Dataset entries
▼▼▼

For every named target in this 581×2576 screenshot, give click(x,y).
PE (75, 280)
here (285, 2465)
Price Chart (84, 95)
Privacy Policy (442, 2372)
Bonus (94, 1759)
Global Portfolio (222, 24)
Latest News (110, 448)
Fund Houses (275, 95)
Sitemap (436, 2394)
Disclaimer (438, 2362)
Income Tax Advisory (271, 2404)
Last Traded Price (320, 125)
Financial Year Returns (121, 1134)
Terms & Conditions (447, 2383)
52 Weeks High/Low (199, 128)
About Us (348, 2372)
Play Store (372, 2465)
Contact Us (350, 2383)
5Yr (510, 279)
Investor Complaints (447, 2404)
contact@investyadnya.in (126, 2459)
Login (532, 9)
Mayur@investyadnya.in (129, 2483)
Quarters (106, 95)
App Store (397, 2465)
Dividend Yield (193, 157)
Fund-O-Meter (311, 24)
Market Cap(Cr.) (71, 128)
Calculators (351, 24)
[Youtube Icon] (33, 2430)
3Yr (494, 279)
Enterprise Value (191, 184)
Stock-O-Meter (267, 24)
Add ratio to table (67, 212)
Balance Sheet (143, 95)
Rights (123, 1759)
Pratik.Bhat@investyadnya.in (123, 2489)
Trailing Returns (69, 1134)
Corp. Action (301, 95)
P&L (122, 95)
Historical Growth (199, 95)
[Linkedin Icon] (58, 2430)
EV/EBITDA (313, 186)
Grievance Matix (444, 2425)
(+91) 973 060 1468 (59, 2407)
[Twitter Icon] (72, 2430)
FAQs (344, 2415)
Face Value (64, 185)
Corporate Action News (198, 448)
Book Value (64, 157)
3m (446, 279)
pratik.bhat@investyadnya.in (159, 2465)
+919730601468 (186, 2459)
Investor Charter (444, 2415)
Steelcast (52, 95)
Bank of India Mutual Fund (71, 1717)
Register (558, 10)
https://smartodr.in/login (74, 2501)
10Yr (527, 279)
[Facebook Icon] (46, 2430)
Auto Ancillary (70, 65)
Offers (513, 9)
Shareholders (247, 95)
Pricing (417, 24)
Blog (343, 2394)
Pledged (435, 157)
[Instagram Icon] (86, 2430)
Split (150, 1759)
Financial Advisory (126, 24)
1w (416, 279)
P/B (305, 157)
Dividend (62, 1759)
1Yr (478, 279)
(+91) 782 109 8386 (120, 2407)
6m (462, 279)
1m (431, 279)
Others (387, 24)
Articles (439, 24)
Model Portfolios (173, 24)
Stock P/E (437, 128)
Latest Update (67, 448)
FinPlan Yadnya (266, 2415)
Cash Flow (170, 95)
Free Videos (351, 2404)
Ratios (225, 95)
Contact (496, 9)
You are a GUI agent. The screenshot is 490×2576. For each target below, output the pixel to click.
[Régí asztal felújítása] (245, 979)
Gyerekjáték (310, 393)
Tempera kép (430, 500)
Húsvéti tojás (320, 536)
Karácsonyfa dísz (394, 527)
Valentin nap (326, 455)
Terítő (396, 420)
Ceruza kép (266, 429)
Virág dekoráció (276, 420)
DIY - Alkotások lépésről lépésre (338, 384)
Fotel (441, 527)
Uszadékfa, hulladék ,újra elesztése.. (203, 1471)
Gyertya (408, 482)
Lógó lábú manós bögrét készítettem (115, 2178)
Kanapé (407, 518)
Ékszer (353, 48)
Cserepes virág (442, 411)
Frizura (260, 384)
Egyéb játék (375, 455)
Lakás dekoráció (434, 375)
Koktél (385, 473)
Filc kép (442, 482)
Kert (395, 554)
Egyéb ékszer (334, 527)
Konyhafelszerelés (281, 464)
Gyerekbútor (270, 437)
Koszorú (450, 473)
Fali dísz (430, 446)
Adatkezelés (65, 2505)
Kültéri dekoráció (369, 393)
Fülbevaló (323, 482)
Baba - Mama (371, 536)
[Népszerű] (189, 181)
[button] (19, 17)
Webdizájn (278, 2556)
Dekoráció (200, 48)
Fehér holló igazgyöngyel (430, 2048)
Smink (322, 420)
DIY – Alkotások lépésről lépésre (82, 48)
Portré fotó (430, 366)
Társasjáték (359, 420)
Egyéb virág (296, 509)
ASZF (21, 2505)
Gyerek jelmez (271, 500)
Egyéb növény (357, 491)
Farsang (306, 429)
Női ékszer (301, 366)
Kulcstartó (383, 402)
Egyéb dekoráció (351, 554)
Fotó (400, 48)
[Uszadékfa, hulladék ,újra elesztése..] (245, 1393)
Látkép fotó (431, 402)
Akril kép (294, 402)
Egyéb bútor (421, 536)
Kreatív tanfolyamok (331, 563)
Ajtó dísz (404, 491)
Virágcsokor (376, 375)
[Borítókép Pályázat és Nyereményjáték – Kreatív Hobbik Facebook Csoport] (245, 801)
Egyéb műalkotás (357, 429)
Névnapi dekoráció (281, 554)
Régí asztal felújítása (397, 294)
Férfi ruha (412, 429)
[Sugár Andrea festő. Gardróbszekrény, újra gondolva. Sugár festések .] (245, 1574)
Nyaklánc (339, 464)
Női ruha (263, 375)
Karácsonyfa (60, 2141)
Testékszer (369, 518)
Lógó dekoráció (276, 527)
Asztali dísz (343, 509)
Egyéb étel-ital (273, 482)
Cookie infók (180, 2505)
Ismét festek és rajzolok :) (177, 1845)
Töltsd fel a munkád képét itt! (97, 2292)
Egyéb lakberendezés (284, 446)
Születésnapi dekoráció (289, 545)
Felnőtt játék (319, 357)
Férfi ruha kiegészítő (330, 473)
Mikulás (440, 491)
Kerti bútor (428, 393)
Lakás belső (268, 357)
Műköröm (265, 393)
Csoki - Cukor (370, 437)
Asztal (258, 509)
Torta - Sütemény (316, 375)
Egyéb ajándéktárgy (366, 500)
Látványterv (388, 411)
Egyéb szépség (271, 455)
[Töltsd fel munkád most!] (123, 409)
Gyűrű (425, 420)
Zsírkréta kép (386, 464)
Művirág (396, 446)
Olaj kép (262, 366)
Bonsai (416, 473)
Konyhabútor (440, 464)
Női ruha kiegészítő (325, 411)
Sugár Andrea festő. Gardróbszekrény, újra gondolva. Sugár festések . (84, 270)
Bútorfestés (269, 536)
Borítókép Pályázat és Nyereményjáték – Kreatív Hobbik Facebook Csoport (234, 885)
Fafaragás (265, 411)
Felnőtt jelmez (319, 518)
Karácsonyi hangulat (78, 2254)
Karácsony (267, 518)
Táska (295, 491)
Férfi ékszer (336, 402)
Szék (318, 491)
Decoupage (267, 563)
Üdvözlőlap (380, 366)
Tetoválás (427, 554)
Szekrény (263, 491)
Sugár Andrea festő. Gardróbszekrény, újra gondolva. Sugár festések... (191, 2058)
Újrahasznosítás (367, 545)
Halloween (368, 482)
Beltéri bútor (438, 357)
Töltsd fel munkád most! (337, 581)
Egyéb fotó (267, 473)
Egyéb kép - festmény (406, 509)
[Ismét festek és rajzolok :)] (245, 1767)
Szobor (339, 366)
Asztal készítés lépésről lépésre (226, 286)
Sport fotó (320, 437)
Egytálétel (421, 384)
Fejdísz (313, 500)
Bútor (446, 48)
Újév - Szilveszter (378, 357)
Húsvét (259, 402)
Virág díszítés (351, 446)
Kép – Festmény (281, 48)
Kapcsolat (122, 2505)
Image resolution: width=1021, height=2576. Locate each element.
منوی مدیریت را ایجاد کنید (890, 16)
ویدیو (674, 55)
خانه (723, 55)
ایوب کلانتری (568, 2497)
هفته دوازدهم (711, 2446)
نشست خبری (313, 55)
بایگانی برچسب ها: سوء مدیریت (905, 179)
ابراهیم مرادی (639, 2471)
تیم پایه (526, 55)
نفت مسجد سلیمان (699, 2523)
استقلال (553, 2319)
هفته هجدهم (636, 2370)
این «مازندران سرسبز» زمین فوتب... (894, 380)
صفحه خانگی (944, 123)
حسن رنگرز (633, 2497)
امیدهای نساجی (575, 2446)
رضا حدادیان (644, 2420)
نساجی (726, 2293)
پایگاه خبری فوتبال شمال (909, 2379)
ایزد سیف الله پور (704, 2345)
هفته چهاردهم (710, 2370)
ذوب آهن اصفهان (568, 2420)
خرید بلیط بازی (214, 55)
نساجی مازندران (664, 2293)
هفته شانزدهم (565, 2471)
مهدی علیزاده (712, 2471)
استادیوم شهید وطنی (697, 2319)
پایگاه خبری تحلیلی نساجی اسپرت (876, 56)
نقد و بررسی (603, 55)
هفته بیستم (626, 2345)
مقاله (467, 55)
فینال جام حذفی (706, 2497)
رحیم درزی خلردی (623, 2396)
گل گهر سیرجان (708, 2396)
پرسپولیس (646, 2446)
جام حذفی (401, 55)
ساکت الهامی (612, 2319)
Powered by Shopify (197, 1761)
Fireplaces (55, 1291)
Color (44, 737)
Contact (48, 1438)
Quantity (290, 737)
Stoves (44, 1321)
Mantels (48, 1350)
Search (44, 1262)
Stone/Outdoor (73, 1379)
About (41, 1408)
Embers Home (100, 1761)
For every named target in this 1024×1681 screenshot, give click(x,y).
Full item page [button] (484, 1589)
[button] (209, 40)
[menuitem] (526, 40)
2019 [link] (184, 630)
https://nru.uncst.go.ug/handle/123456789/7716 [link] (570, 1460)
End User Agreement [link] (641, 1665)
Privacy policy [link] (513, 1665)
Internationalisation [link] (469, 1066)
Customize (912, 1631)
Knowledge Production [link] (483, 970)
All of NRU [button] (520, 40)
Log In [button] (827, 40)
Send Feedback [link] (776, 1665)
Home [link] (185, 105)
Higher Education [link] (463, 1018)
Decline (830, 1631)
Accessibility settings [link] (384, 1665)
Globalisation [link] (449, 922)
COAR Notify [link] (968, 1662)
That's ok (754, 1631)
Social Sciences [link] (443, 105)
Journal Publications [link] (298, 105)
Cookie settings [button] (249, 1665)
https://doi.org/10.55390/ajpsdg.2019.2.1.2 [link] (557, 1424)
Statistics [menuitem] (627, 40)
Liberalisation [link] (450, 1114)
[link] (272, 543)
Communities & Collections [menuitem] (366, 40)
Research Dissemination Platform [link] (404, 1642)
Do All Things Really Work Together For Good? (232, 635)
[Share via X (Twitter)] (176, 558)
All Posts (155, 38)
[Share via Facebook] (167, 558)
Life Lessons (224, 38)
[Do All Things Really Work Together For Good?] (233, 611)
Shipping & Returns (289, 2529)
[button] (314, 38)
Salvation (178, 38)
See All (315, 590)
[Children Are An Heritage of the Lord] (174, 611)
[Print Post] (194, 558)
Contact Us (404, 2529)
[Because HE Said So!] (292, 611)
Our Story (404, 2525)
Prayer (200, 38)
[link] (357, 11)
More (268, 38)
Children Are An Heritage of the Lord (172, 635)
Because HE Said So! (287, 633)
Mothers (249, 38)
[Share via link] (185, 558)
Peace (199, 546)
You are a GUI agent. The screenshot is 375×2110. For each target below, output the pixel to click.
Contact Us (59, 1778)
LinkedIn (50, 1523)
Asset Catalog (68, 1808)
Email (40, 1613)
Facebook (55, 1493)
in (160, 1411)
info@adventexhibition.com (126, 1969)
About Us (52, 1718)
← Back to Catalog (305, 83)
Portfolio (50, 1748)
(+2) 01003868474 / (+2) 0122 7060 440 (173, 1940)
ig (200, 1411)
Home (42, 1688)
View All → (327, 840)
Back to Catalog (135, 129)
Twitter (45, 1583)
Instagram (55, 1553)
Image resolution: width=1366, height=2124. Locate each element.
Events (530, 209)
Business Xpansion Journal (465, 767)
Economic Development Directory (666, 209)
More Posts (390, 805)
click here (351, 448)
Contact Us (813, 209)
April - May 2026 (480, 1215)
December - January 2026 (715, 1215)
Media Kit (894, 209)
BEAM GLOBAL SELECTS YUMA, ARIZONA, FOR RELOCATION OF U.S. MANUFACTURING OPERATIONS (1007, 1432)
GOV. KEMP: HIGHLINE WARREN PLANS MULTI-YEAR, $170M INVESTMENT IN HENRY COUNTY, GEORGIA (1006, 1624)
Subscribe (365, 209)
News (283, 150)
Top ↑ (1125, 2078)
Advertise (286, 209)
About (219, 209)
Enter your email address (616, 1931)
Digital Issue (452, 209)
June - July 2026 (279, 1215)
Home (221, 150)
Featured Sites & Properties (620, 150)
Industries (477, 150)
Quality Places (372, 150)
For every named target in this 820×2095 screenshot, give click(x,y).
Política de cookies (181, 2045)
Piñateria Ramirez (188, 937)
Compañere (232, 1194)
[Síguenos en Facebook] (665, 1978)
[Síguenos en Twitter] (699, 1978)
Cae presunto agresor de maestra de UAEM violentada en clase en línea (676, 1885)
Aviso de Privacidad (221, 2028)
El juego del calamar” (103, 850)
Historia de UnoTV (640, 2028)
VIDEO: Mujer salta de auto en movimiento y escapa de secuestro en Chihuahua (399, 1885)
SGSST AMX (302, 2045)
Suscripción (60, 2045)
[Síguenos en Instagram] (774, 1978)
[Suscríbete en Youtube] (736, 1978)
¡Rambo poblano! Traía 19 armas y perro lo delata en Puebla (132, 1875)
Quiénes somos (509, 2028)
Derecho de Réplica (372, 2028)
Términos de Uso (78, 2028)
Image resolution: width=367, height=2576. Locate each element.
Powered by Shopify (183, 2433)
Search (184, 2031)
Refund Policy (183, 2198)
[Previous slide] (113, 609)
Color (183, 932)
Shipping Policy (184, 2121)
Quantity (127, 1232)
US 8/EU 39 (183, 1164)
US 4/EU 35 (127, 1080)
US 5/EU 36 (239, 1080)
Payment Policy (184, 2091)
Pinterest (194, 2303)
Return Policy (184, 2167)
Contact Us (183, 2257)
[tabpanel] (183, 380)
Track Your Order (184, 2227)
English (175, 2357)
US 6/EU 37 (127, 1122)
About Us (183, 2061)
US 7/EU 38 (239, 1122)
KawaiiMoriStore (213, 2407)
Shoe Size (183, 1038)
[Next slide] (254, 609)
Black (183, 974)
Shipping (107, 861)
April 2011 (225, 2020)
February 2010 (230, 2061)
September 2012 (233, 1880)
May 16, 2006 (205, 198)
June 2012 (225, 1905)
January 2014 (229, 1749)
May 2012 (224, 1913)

▲▲▲

What is needed is a verbatim copy of every line in the records above from the one containing "About (219, 209)" down to the one containing "SGSST AMX (302, 2045)", both included, and nothing more.

About (219, 209)
Enter your email address (616, 1931)
Digital Issue (452, 209)
June - July 2026 (279, 1215)
Home (221, 150)
Featured Sites & Properties (620, 150)
Industries (477, 150)
Quality Places (372, 150)
For every named target in this 820×2095 screenshot, give click(x,y).
Política de cookies (181, 2045)
Piñateria Ramirez (188, 937)
Compañere (232, 1194)
[Síguenos en Facebook] (665, 1978)
[Síguenos en Twitter] (699, 1978)
Cae presunto agresor de maestra de UAEM violentada en clase en línea (676, 1885)
Aviso de Privacidad (221, 2028)
El juego del calamar” (103, 850)
Historia de UnoTV (640, 2028)
VIDEO: Mujer salta de auto en movimiento y escapa de secuestro en Chihuahua (399, 1885)
SGSST AMX (302, 2045)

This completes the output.